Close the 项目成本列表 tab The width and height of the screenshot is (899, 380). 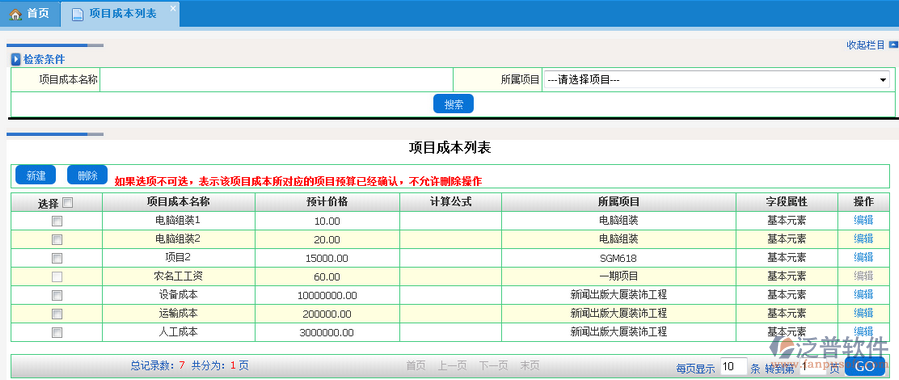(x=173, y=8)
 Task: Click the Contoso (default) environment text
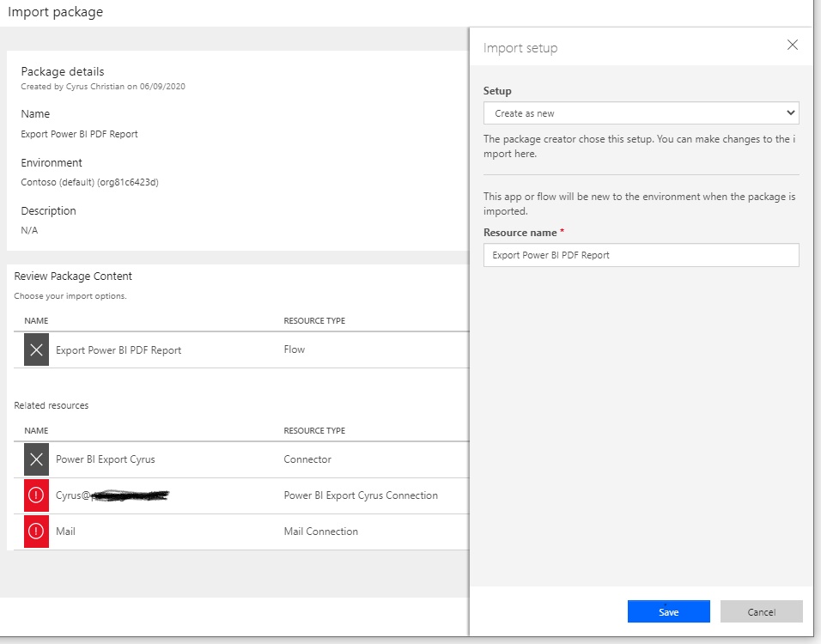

######

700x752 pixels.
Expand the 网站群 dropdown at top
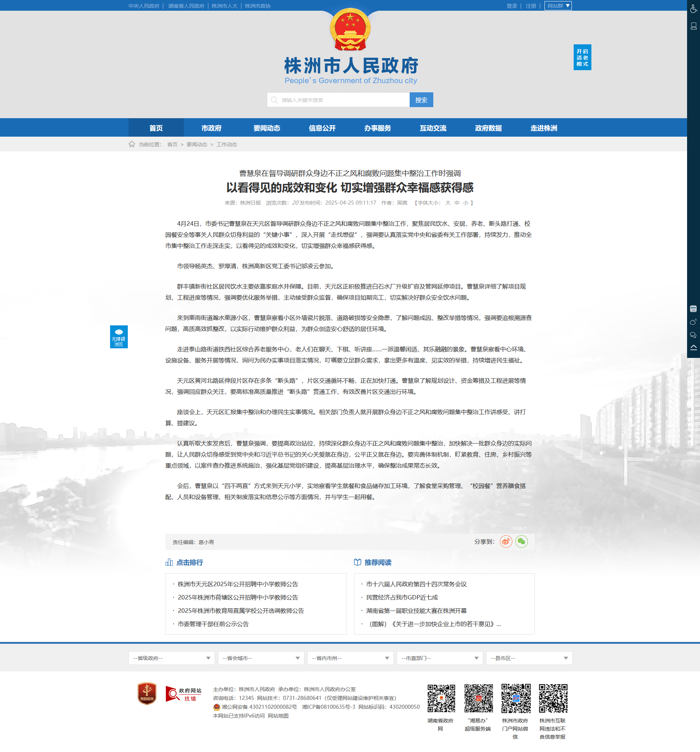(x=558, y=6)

######

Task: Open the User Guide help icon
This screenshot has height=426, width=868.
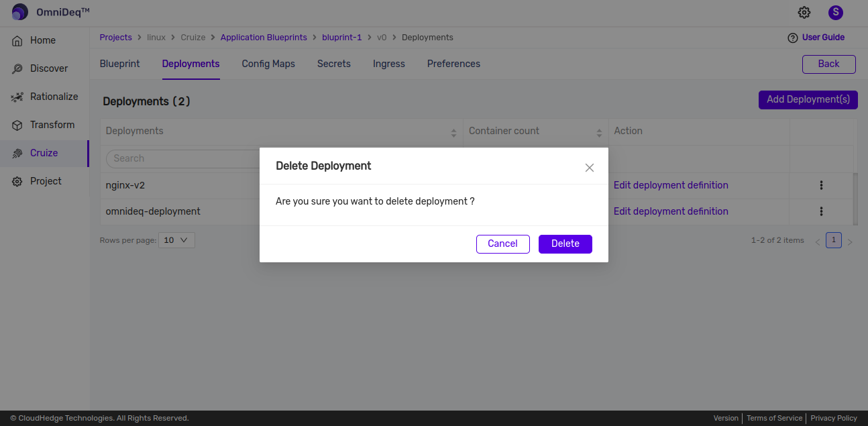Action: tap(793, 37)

######

--- About this exercise ---
Please find every line in the listing that holds the string "Task" and copy it.

--- Answer for this exercise ---
 Task: Click the Contoso (default) environment text
Task: Open the User Guide help icon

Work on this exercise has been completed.